The dtype layer inputs should be converted to.

input_spec

losses

List of scalar losses from add_loss, regularizers and sublayers.

metrics

List of all metrics.

metrics_variables

List of all metric variables.

non_trainable_variables

List of all non-trainable layer state.

non_trainable_weights

List of all non-trainable weight variables of the layer.

output

Retrieves the output tensor(s) of a layer.

path

The path of the layer.

quantization_mode

The quantization mode of this layer, None if not quantized.

supports_masking

Whether this layer supports computing a mask using compute_mask.

trainable

Settable boolean, whether this layer should be trainable or not.

trainable_variables

List of all trainable layer state.

trainable_weights

List of all trainable weight variables of the layer.

variable_dtype

The dtype of the state (weights) of the layer.

variables

List of all layer state, including random seeds.

weights

List of all weight variables of the layer.

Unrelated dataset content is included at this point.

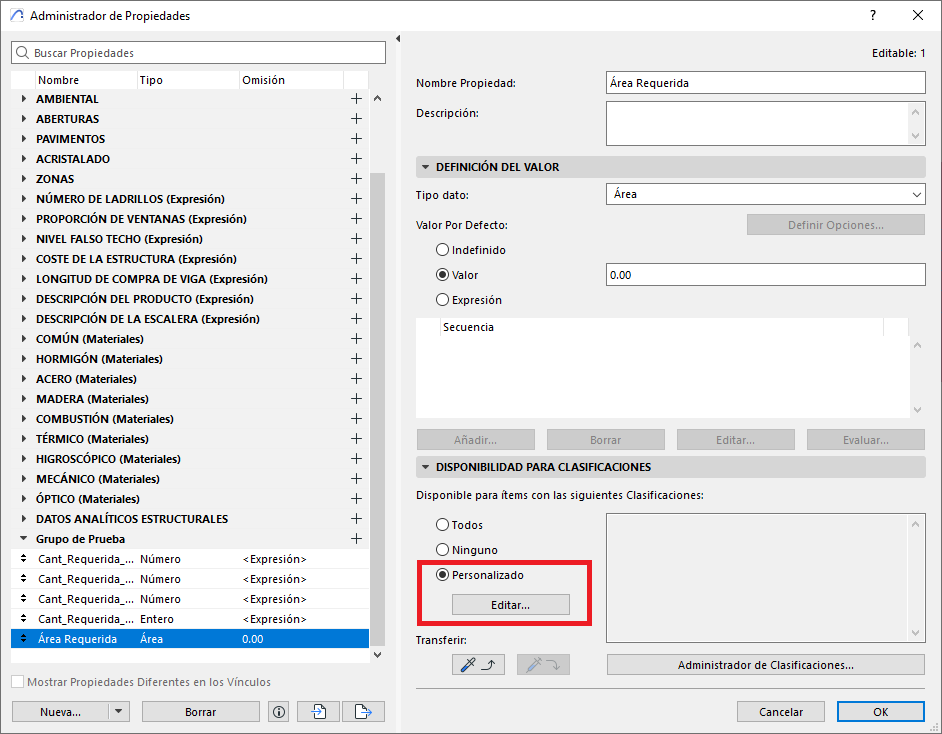
Task: Collapse the DEFINICIÓN DEL VALOR section
Action: click(426, 167)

call(x: Tensor) Tensor[source]#

Forward pass of the layer.

Parameters:

x (tf.Tensor) – Input tensor of shape (batch_size, seq_length, input_dim).

Returns:

Output tensor of shape (batch_size, seq_length, embed_size).

Return type:

tf.Tensor

get_config() Dict[str, Any][source]#

Returns the config of the object.

An object config is a Python dictionary (serializable) containing the information needed to re-instantiate it.